Francesco Iandolo, Avellino Prende Parte: necessario ricercare soluzioni condivise nell’interesse del cittadino a cui interessa un buon servizio a un giusto prezzo e perché l’Alto Calore funzioni, dev’essere trasformata in un’azienda speciale che possa essere tutelata.

Walter Loffredo, Partito Comunista: ci chiediamo di chi siano le responsabilità che hanno portato all’attuale dissesto e rimaniamo fermamente contrari alla privatizzazione della gestione dell’acqua. Uno degli errori finora commessi, è stato considerare il mercato come unico regolatore. Continuiamo a sostenere le ragioni della campagna per frenare il Ddl Concorrenza: abbiamo aderito a tutte le manifestazioni indette e aderiremo anche a quella prevista a Napoli, sabato 14 maggio.

Giovanni Bove, Azione: Alto Calore è la storia della politica clientelare degli ultimi cinquant’anni, dove si sono consumati destini e carriere di persone e partiti. C’era bisogno della Procura per capire com’è stato gestito l’ente? La nostra è la tariffa più alta d’Italia e ci dev’essere l’assunzione di responsabilità di chi ha gestito finora. Non vorrei si stesse preparando un’altra fregatura per la gente irpina, che dovrà mettere di nuovo mano al portafoglio. 

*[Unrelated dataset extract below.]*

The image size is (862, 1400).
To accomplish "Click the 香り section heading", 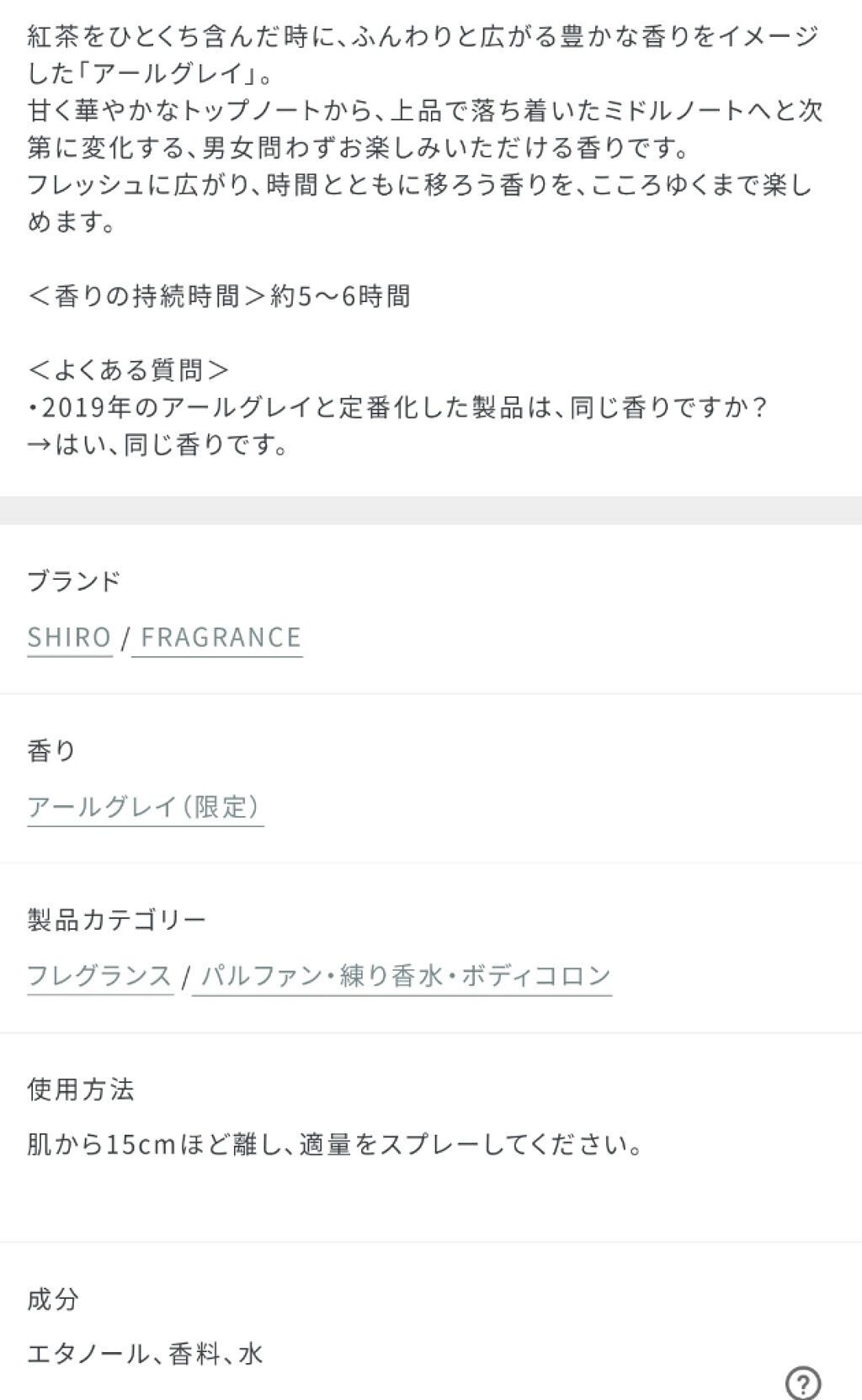I will point(51,750).
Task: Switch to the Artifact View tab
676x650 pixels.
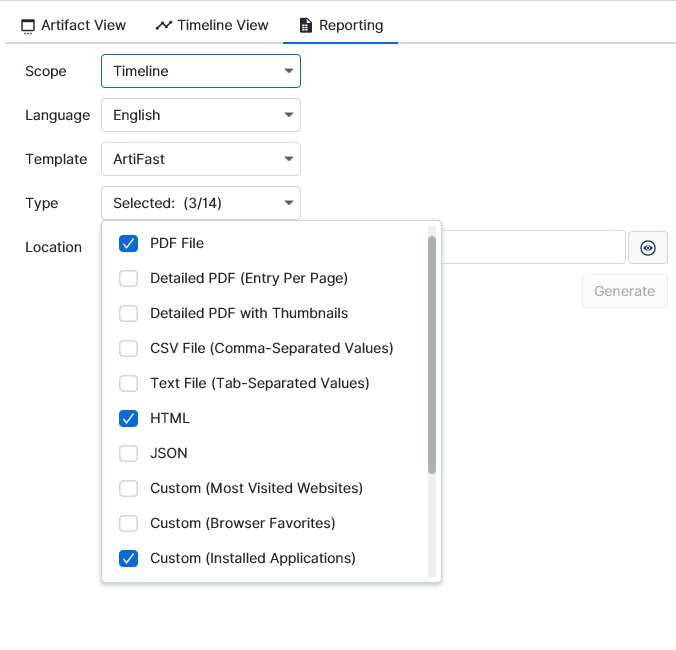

Carmine De Maio, Segretario Provinciale FILCTEM CGIL Avellino: per congegnare dei progetti si impiegano anni, inaudito! Il Sud è agli ultimi posti per la gestione delle acque e il fallimento si paga inevitabilmente con l’aumento delle bollette.

Anna Maria Pascale, Comitato Acqua Bene Comune, ha chiesto agli interlocutori politici presenti se fossero disposti a superare le appartenenze partitico-ideologiche per mettere a punto insieme entro il 30 giugno, un progetto finalizzato a ottenere i fondi. Tutti si sono detti disponibili.

Francesco Capuano, ingegnere dell’Alto Calore, nel suo accalorato intervento ha evidenziato, tra l’altro, come l’ente non riesca ad ottenere i fondi del PNRR e che lo sdoppiamento del Distretto Idrico sarebbe una follia.                                                                                                                                                                            Antonello Di Somma, Comitato Acqua Bene Comune: l’Alto Calore non è ancora fallito, ma è fortemente penalizzato oltre che dai debiti, anche dalla bolletta elettrica, in quanto per le caratteristiche orografiche del territorio, le reti hanno bisogno delle pompe di sollevamento: gli impianti sono obsoleti e si spreca il 60% dell’acqua che si trasporta. La nostra provincia fornisce l’acqua anche a Napoli, alla Puglia al Sannio: questi territori dovrebbero aiutarci a ridurre gli sprechi. Lo sdoppiamento del Distretto Idrico, di cui Alto Calore è il candidato naturale, favorirebbe invece Gesesa, società beneventana partecipata dai privati, che in Campania non ha certo brillato per efficienza ed economicità, tanto da essere indebitata e sotto inchiesta per i depuratori. Anche la Gori SpA (partecipata da privati) ha ricevuto l’aiuto della Regione Campania per rateizzare i debiti. Ciò dimostra che la Regione se vuole può intervenire, pertanto chiediamo ai nostri politici di coinvolgerla per risolvere una buona volta, il problema dell’Alto Calore.